With the integration of the medication CDS system, we aimed to effectively maintain or improve patient safety and physician practice. Although not observed in this study, it is important to look at the transition in terms of clinical effect, since it could result in work process interruption, as reported in previous studies on EMR transition15,16,17. Some measures to investigate the clinical effects include looking into adverse drug events, patient deaths attributed to drug errors, pharmacy interventions, or turnaround times for drug administration. Further studies on the clinical effects of this transition are needed.

Medication alert system should question the appropriateness of the alerts and overrides, especially when there are consistently high alert and/or override rates for certain medications. The aim is to fine-tune the system through step-by-step, systematic alterations to reduce inappropriate or excessive alerts, which may lessen alert fatigue experienced by physicians4,8,12,21. For a systematic development to be realizable, communication between physicians, pharmacists, and data processing team is recommended22. In addition, the development of a continuous monitoring system is recommended to sustain a better-quality medication CDS system12.

Increased alert and override rates after the transition may be a sign of excessive alert generation. One possible solution is to integrate machine learning or artificial intelligence (AI) technology into the system. This could enhance alert appropriateness and detect abnormal orders from orders that did not generate an alert, based on patient factor4. Further application of an AI-based system may provide recommendations for alternative medications after an alert has been provided, which may be a user-friendly tool for physicians23. Another additional benefit may be that an institute-trained dataset can incorporate any institute-, specialty-, or context-specific order protocols or patterns to the system24,25.

Limitations

This study had some limitations.
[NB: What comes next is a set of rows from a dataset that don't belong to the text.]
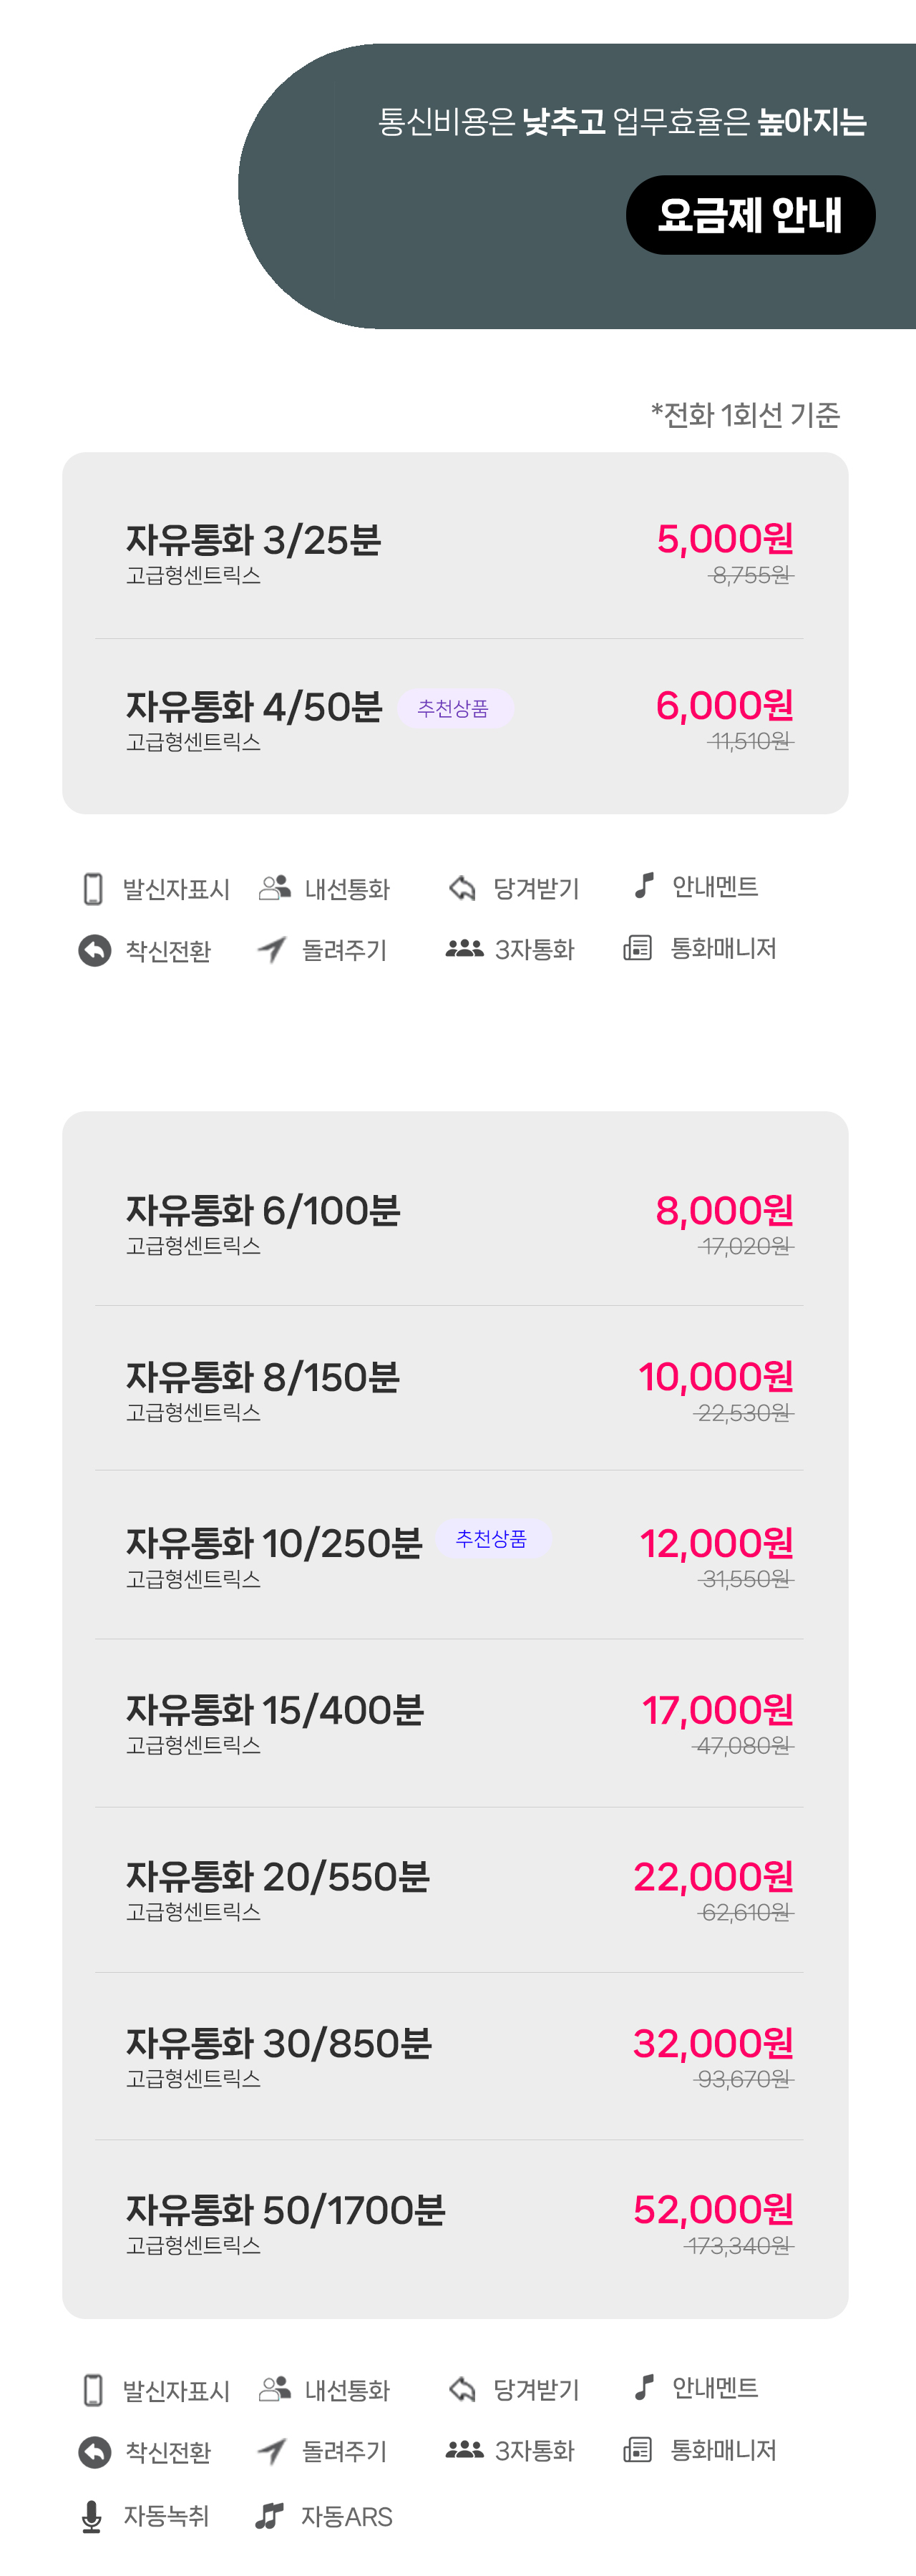This screenshot has height=2576, width=916.
Task: Select the 자유통화 6/100분 plan title
Action: (x=263, y=1211)
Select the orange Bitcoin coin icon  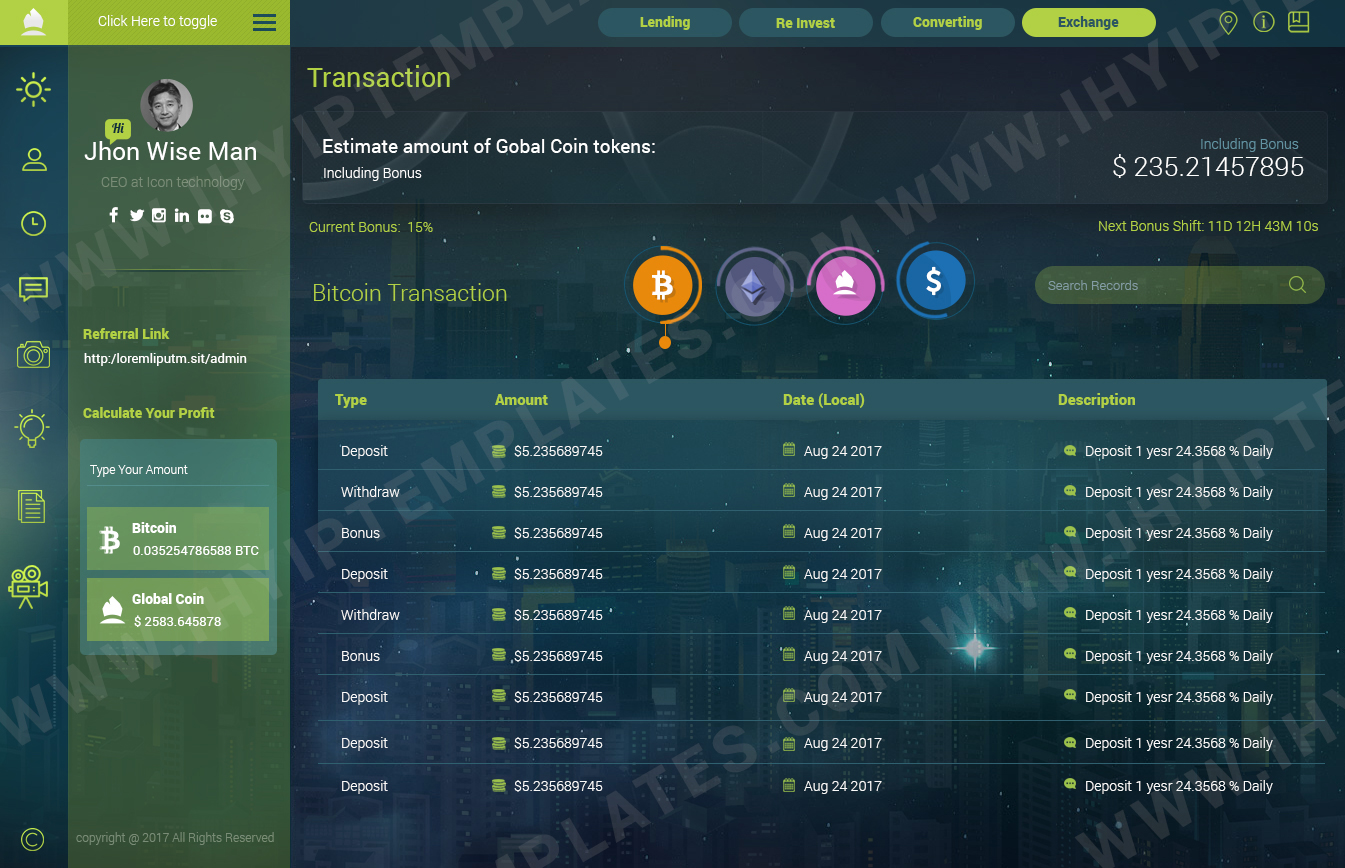coord(662,286)
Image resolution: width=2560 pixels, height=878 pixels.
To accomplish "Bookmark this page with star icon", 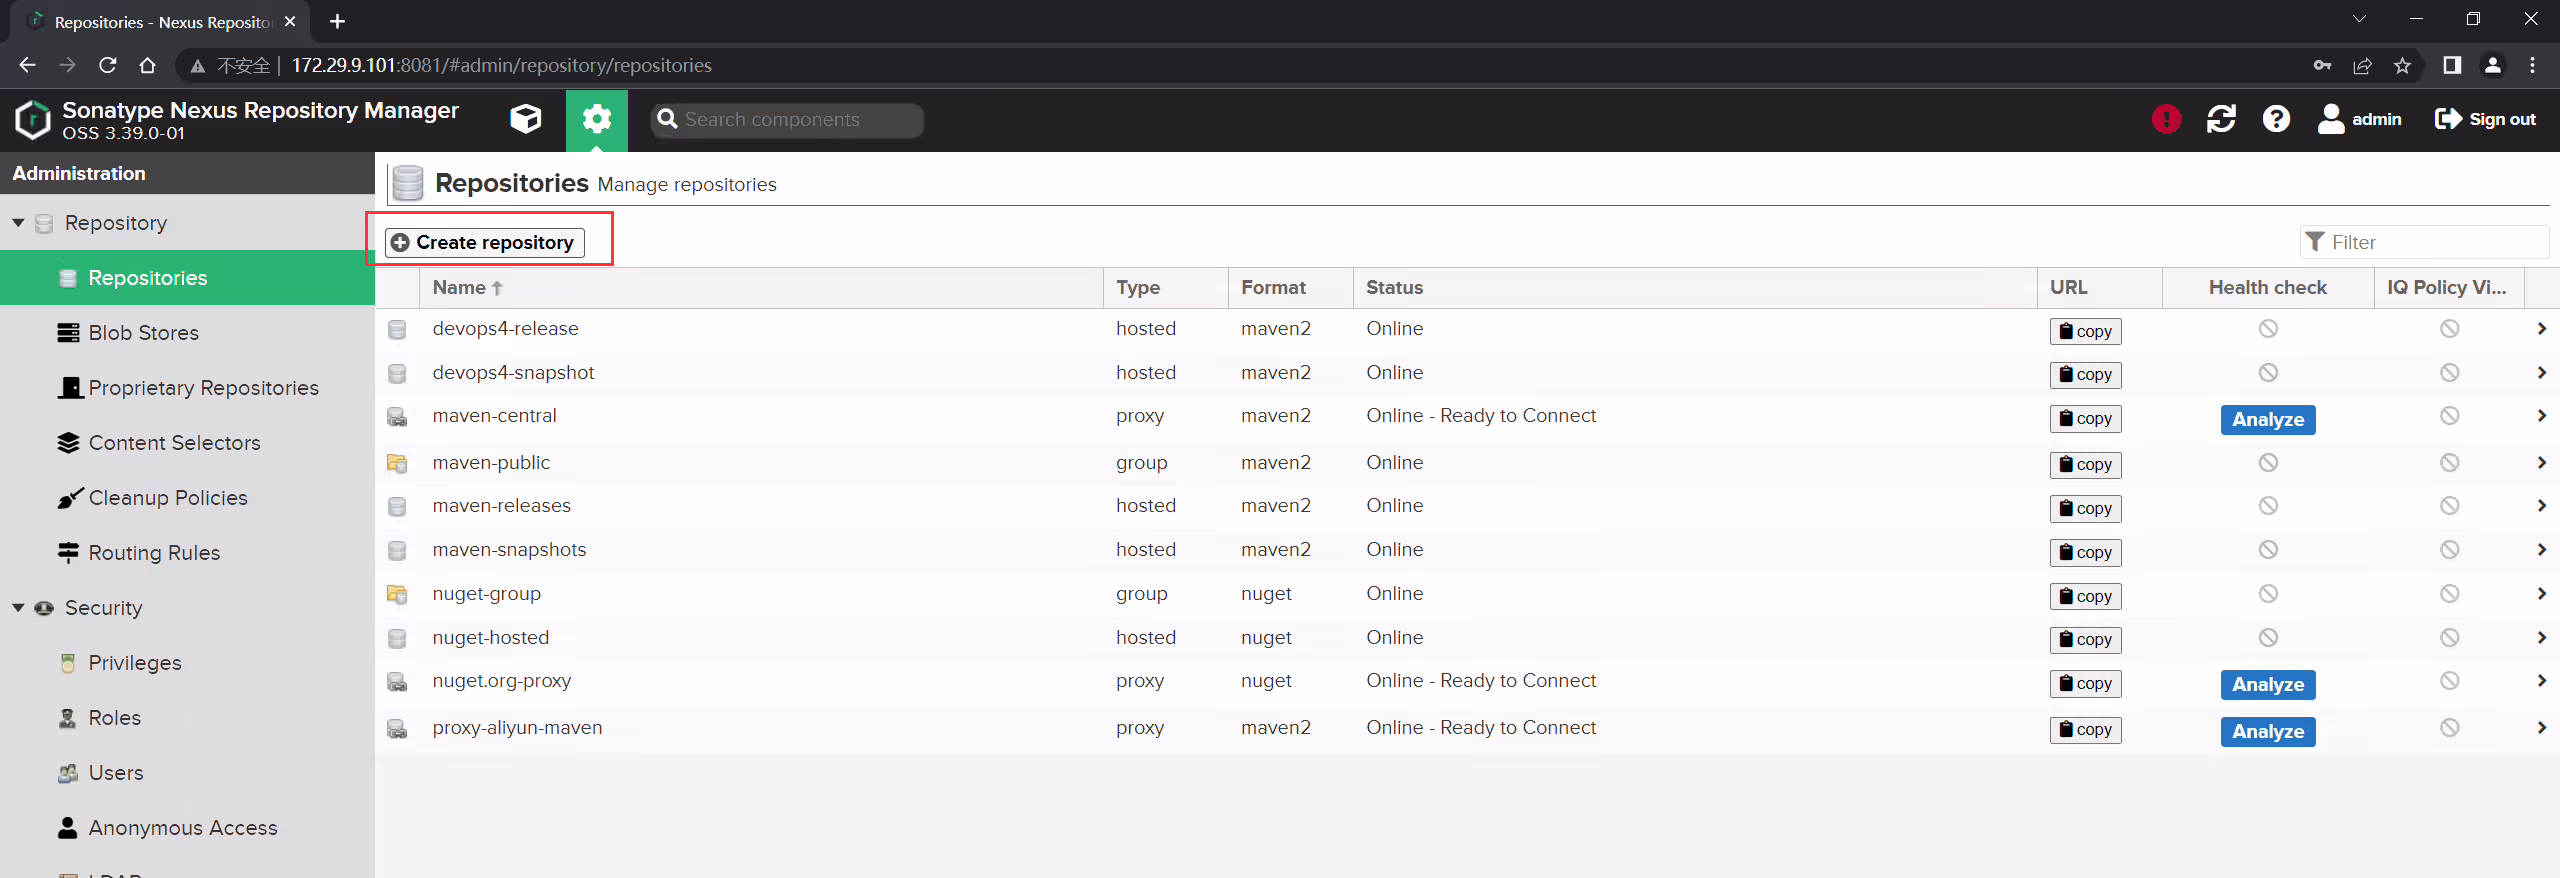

First, the study was performed in a single ED; therefore, these results may not be generalizable to other centers. Although widely used, the KBs used in our institute may not be used at other institutions, and alert logic from KBs may be tailored to adjust to any institution-specific needs. Second, the patients considered in the two periods may not be homogeneous. One of the suspected factors that may have contributed to this is the emergence of coronavirus disease 2019. Despite the statistical differences captured in some patient demographics, the effect size was not large. Lastly, this study did not examine the clinical outcomes following the transition and appropriateness of alerts and overrides. The appropriateness should be questioned for medications that generated high volumes of alerts and overrides. Further studies are needed to examine the clinical outcomes and appropriateness of a KB transition.

Conclusions

Our study can contribute as a reference and provide knowledge to other institutions considering a transition or a major change in knowledgebase. In this study, we found that a knowledgebase transition was associated with a significant change in order and alert patterns in an emergency department. Careful consideration before execution is advised when such a transition is carried out.